Example prompts do not include the directory path, because long paths can reduce the clarity of examples. Most of the time, the command can be executed from any directory. When it matters which directory the command is invoked within, the cd command is used to change into the directory, and the directory is referenced with a period (.) to indicate the current directory.

Ability to pause and resume procedures

In procedures which take a long time, which involve a large number of steps, or which span different pages, the documentation should take care to help avoid errors caused by a user pausing the procedure and resuming it at a later time.
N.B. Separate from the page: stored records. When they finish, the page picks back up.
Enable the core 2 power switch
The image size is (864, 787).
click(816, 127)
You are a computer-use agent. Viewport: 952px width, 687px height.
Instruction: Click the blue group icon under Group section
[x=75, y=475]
In the intervening time they may have opened a new shell, or run other commands in the same shell.

For commands that need specific environment variables to be set, or to be run in a specific directory, it is important to do one of the following things:

  1. Ensure that the directory change or variable assignment happens within the step itself, or in the immediately previous step.
  2. Provide a bold warning statement stating the required directory or variables.

Bad example

Here is an example that makes it easy for a user to make mistakes if they are resuming from a short or long break. The context switches and a user cannot resume halfway without running commands in the wrong directory.

  1. Change into a directory.

  2. Do more things.

  3. Do more things.

  4. Do more things.

  5. Do even more things.

  6. Change into another directory.

  7. Do more things.

  8. Do more things.

  9. Do even more things.

  10. Return to the original directory.

  11. Do more things.

  12. Do more things.

  13. Do even more things.

Good example

Here is an example that addresses the problems in the previous example by using shorter stretches of steps that are more easily paused and resumed. Note that every context switch is under a header, offering users a good place to pause without losing context.

Do a few things

  1. Change into a directory.

  2. Do more things.

  3. Do more things.

  4. Do more things.

  5. Do even more things.

Other cool things

  1. Change into another directory.

  2. Do more things.

  3. Do more things.

  4. Do even more things.

Final things

The steps in this section require that the Other cool things section has been completed successfully.

  1. Return to the original directory.

  2. Do more things.

  3. Do more things.

  4. Do even more things.

Templates

The introduction/templates folder supplies copy-paste boilerplate markdown examples.